Dark house, uneventful drive home... he should be feeling better now, safer. Instead he felt... strange. So drained he’d had to open the window, turn the heater off and the radio on to keep himself alert, but inside he was still wired tight. The tingling that had been in his limbs earlier seemed to have passed by some weird osmosis through skin and flesh, become an internal sensation like a steady, low-voltage electrical pulse. He could feel it in his throat, his chest, down low in his belly.

He let himself into the house. No light in the hall; that meant Cassie was angry as well as anxious. The ticking of the grandfather clock seemed overloud to him; the odors of cooked meat, furniture polish, air freshener, Cassie’s perfume were strong in his nostrils. As if his senses had become heightened somehow. He took the stairs in an old man’s climb, one riser at a time. Paused in front of Angela’s door, resisted the urge to look in on her and Kenny, and moved ahead to the open door to his bedroom.

Cassie was a motionless blob of shadow on her side of the bed.

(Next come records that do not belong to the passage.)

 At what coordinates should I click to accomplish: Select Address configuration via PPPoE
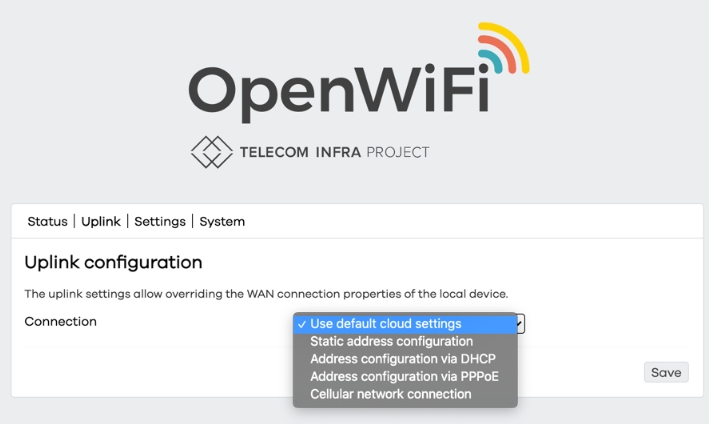404,377
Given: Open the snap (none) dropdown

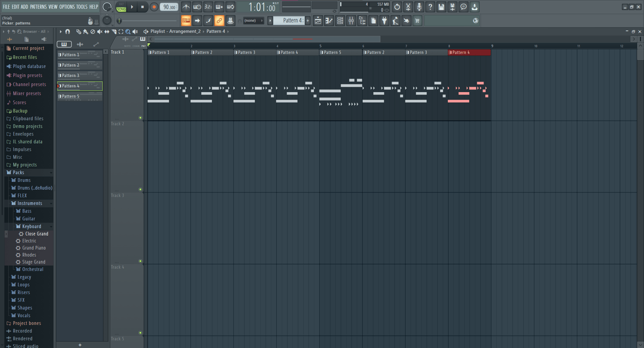Looking at the screenshot, I should click(x=253, y=21).
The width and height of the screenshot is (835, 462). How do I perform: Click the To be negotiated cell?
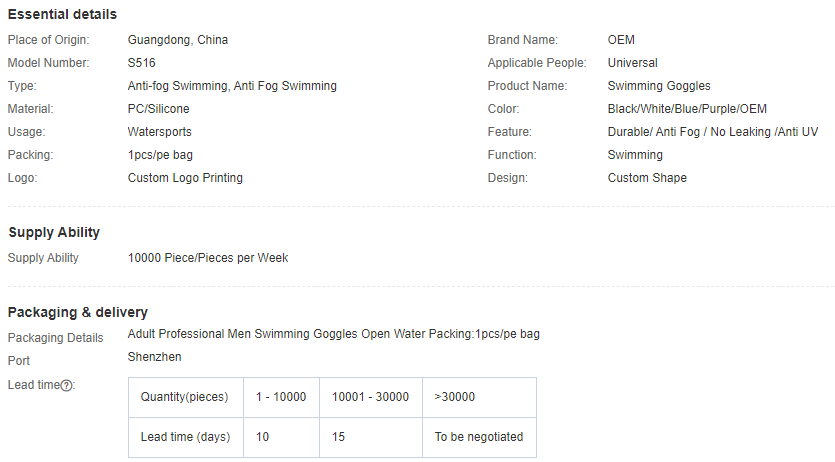tap(479, 437)
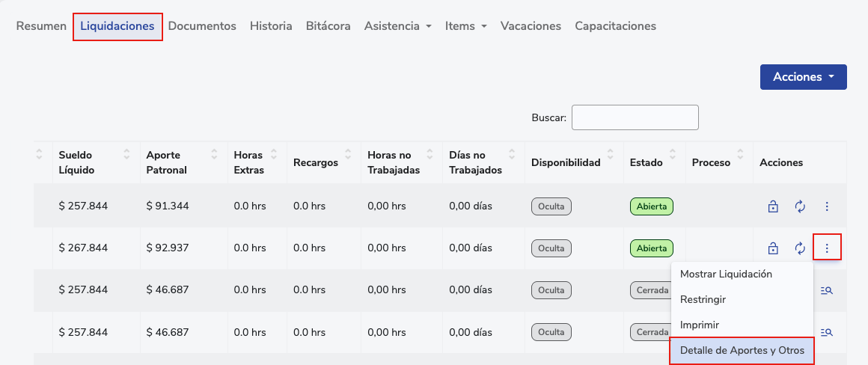Click the lock icon in the second row
Image resolution: width=868 pixels, height=365 pixels.
pyautogui.click(x=774, y=248)
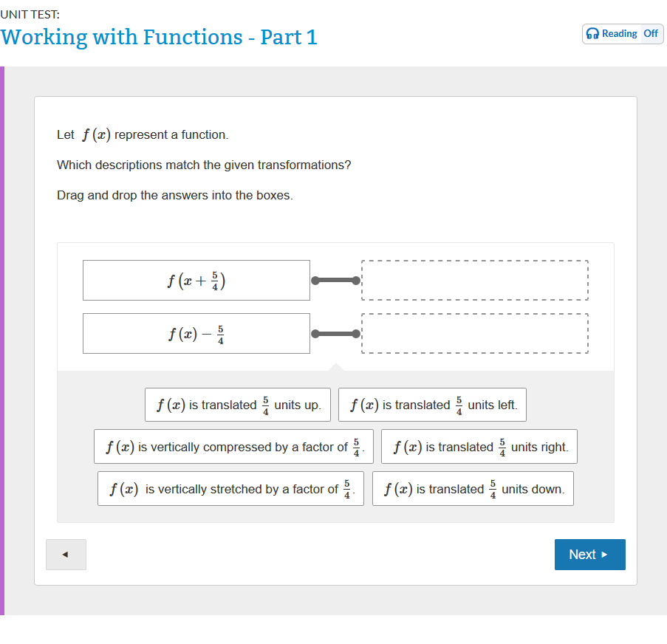Click the empty drop box beside f(x + 5/4)
This screenshot has width=667, height=644.
pos(475,281)
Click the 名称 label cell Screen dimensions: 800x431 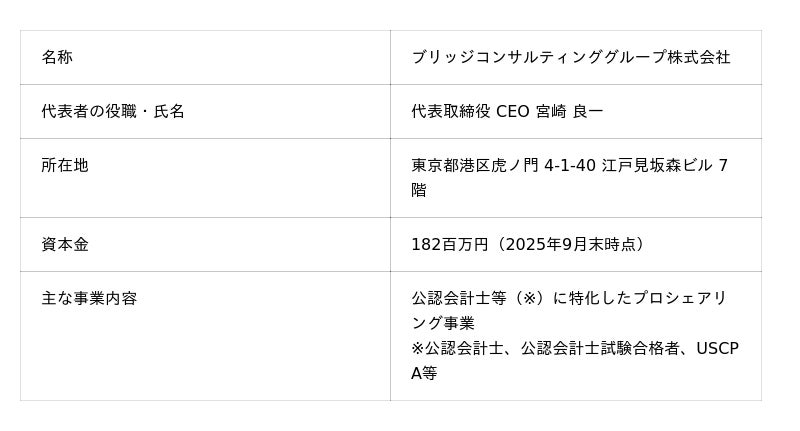click(x=57, y=58)
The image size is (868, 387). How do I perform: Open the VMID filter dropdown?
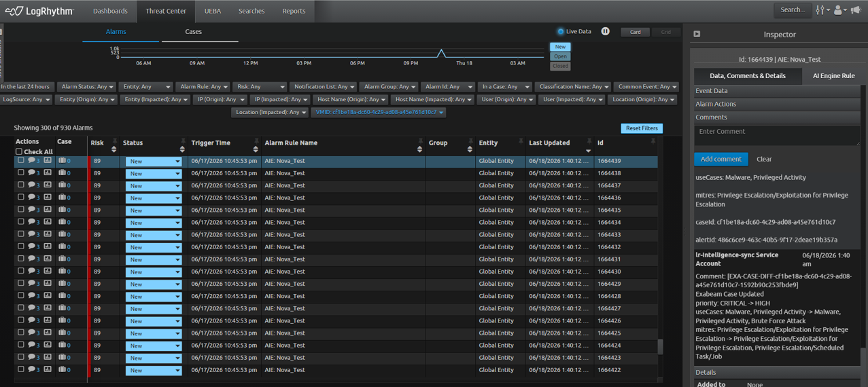[379, 112]
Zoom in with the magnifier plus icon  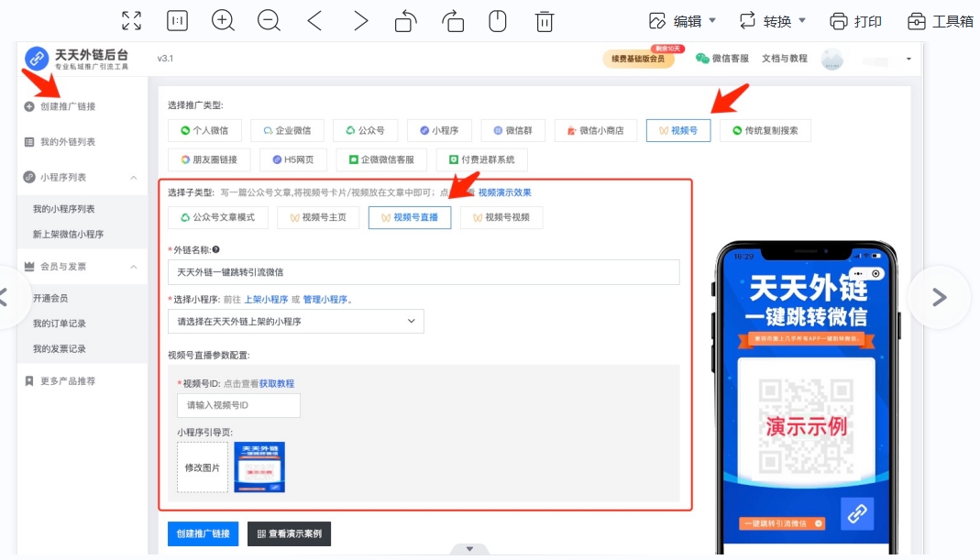click(x=223, y=21)
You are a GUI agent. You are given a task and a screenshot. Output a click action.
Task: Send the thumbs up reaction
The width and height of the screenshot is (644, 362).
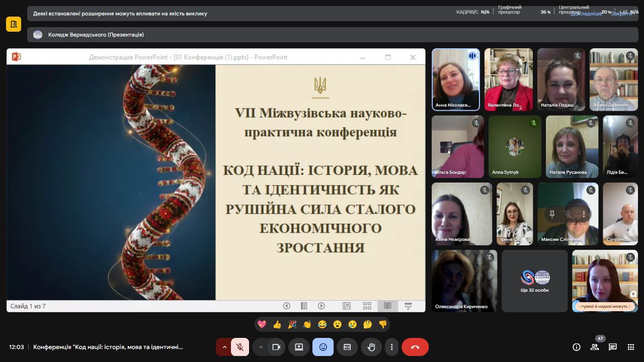pyautogui.click(x=277, y=324)
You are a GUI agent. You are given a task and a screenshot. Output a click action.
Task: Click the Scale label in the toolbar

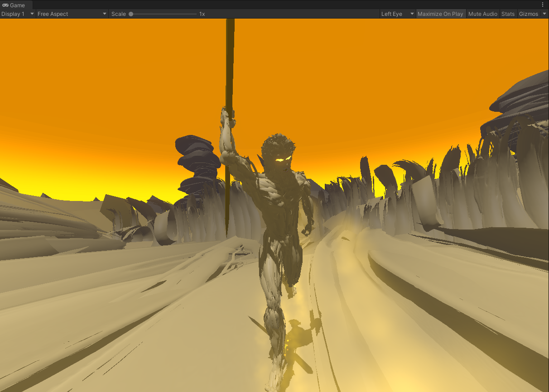tap(119, 14)
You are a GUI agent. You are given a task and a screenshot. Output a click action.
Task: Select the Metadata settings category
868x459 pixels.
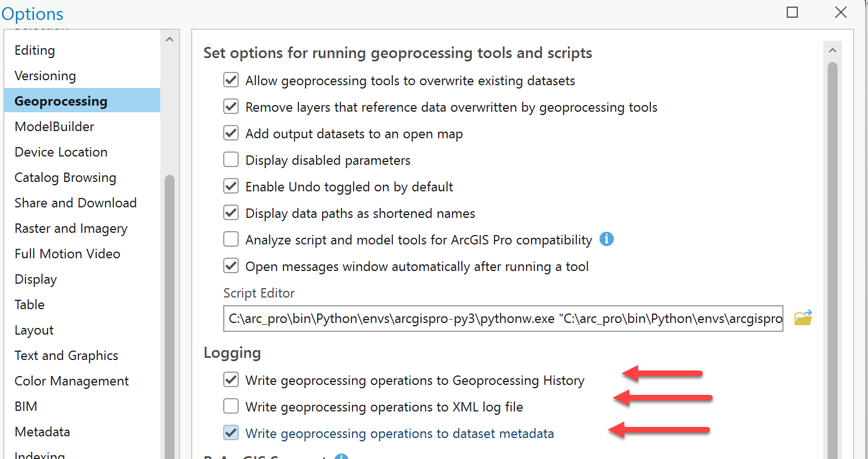tap(42, 431)
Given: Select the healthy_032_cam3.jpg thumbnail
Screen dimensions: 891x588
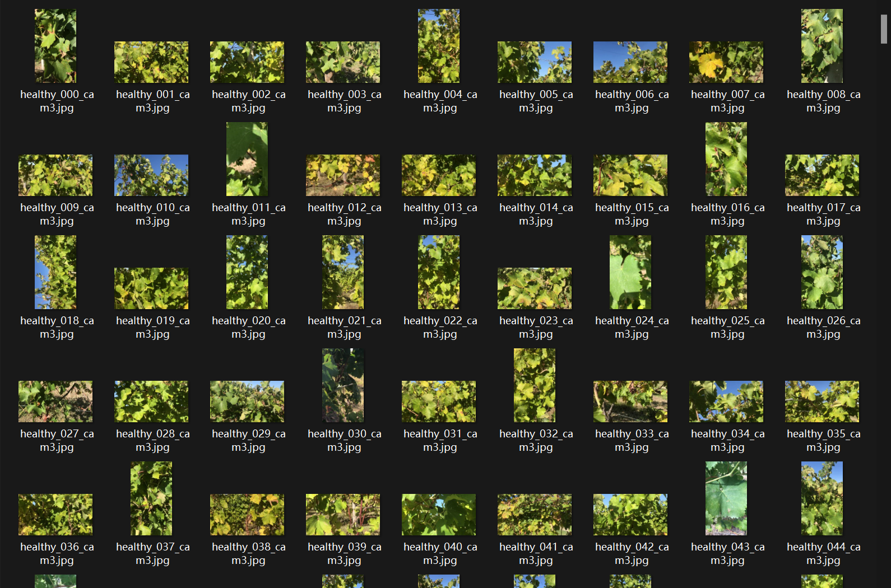Looking at the screenshot, I should (x=535, y=385).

He could hear her breathing and knew from the cadence that she was awake. Not ready to talk to him yet, though; she lay silent as he crossed to the bathroom.

He shut the door, turned on the light. The strange feeling had grown even more pronounced; the inner tingling was urgent, as if any second now his hands, his body would start to twitch and jerk. He imagined himself in a kind of uncontrollable fit, beginning to foam at the mouth; the image, gone in two or three seconds, left him cold all over. He stripped naked, threw his clothes into the hamper, turned on the hot water in the shower. The thought came to him then, standing there next to the toilet, that he hadn’t had to urinate since he’d stopped on the road into the Paloma Mountains after the incident with the cop. Nearly five hours up there, the drive home, even now standing here... no pressure at all.

In the shower, under a stream as hot as he could stand it, he scrubbed himself with a thick lather. Hands, face, arms, underarms, upper body. The soapy washcloth took away the last of the sweat-stink, but he didn’t feel clean. And now his skin seemed too tight, sensitive to the touch, prickly on the surface again — sensations that had nothing to do with the steamy water.